Lang, kurz, geringelt oder buschig: Bei den meisten Tieren ist hinten etwas dran – viele besitzen allerdings nur einen sehr kleinen, manche sogar überhaupt keinen Schwanz: Die Menschenaffen und auch der Mensch verzichten beispielsweise ganz auf den Fortsatz der Wirbelsäule. Doch was entscheidet über Existenz und Ausprägung dieses Anhängsels? Auf dieses Thema hat uns Mirjam G. aufmerksam gemacht – vielen Dank dafür.
“Der Schwanz ist tatsächlich eines der variabelsten Körperteile in der Tierwelt”, bestätigt André Schüle vom Zoo Berlin. Dieser Körperteil erfüllt bei verschiedenen Tierarten ganz unterschiedliche Funktionen, verdeutlicht der Tierexperte anhand einiger Beispiele. “Bei bestimmten Affenarten ist er besonders lang und kräftig und dient als eine zusätzliche Hand beim Hangeln in den Bäumen”, sagt Schüle. Beim Bieber hat der platte Schwanz hingegen die Funktion eines Ruders.
Eines der variabelsten Körperteile in der Tierwelt
Andere Funktionen sind hingegen nicht so leicht erkennbar – aber dennoch für die jeweilige Tierart wichtig: „Viele Tiere benötigen die flexible Körperverlängerung für die Balance bei ihren Bewegungen: Katzen benutzen den Schwanz beispielsweise als Gewichtsausgleich bei ihren schnellen Manövern und auch das Känguru braucht den langen Fortsatz zur Stabilisierung seiner Sprünge. „Ein Schwanz kann sogar eine gemütliche Decke sein“, sagt Schüle: Der Fuchs oder das Eichhörnchen decken sich mit ihrem buschigen Anhängsel beim schlafen zu. Kuh und Pferd dient der Schwanz dagegen, um Fliegen zu verscheuchen.

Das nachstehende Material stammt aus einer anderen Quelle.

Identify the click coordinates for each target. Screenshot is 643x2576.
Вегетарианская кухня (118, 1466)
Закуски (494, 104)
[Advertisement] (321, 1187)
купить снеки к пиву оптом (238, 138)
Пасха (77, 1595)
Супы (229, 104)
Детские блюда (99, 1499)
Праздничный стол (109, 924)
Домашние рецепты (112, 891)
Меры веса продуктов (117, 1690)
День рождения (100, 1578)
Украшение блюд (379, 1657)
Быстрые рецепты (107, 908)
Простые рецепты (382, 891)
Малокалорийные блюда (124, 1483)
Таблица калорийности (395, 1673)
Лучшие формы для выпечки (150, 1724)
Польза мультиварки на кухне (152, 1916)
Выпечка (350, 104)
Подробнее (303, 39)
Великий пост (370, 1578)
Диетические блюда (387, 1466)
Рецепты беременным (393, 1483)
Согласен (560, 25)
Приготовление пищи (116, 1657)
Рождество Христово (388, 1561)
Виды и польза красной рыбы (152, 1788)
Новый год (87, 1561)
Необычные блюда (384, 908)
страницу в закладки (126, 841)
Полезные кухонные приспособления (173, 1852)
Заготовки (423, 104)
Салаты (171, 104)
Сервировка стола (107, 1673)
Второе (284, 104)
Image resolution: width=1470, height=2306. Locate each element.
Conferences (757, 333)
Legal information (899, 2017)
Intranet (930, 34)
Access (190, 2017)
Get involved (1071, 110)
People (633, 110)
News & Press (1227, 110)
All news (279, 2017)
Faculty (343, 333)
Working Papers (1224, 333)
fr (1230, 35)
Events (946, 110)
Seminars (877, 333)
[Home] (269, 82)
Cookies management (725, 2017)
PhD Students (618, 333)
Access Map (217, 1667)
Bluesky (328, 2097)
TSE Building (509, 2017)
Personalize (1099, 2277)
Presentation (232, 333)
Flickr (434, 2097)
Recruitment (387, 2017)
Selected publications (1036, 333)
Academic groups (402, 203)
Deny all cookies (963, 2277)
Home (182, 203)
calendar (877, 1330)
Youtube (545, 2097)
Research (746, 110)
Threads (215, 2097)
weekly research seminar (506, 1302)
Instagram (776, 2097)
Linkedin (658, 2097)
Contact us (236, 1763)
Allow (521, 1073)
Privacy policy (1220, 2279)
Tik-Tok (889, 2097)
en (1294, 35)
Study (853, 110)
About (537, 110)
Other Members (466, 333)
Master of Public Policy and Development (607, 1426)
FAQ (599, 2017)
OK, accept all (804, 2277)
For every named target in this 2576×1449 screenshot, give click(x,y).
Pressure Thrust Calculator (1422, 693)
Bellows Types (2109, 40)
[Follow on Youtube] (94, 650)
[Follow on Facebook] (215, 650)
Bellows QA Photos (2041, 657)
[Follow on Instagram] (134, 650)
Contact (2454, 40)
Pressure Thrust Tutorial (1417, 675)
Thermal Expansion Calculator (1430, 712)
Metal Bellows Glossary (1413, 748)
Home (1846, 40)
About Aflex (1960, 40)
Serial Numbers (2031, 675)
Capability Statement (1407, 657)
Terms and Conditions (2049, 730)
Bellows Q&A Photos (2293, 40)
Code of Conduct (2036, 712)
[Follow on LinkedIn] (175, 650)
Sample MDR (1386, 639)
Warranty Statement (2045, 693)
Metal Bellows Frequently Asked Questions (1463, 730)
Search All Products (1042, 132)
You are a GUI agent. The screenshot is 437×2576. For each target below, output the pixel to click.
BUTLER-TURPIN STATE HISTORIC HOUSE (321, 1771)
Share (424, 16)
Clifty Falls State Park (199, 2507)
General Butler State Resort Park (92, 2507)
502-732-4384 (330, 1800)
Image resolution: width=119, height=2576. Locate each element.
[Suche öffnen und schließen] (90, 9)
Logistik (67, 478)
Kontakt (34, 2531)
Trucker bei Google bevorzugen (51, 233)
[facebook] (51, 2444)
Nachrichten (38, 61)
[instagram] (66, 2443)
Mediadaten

“Zur Kommunikation kann er ebenfalls dienen”, führt Schüle weitere aus. Mit dem Schwanz kann der Hund bekanntlich emotionale Zustände ausdrücken: Hat er Angst, klemmt er ihn zwischen die Hinterbeine. Sogar die besonders kleinen Anhängsel sind häufig durchaus nicht funktionslos, weiß der Tierexperte: “Das Flusspferd benutzt beispielsweise sein Schwänzchen als Kotschleuder, um sein Revier möglichst weitreichend zu markieren”. Und Babyelefanten greifen nach dem Schwanz der Mutter, um den Kontakt nicht zu verlieren.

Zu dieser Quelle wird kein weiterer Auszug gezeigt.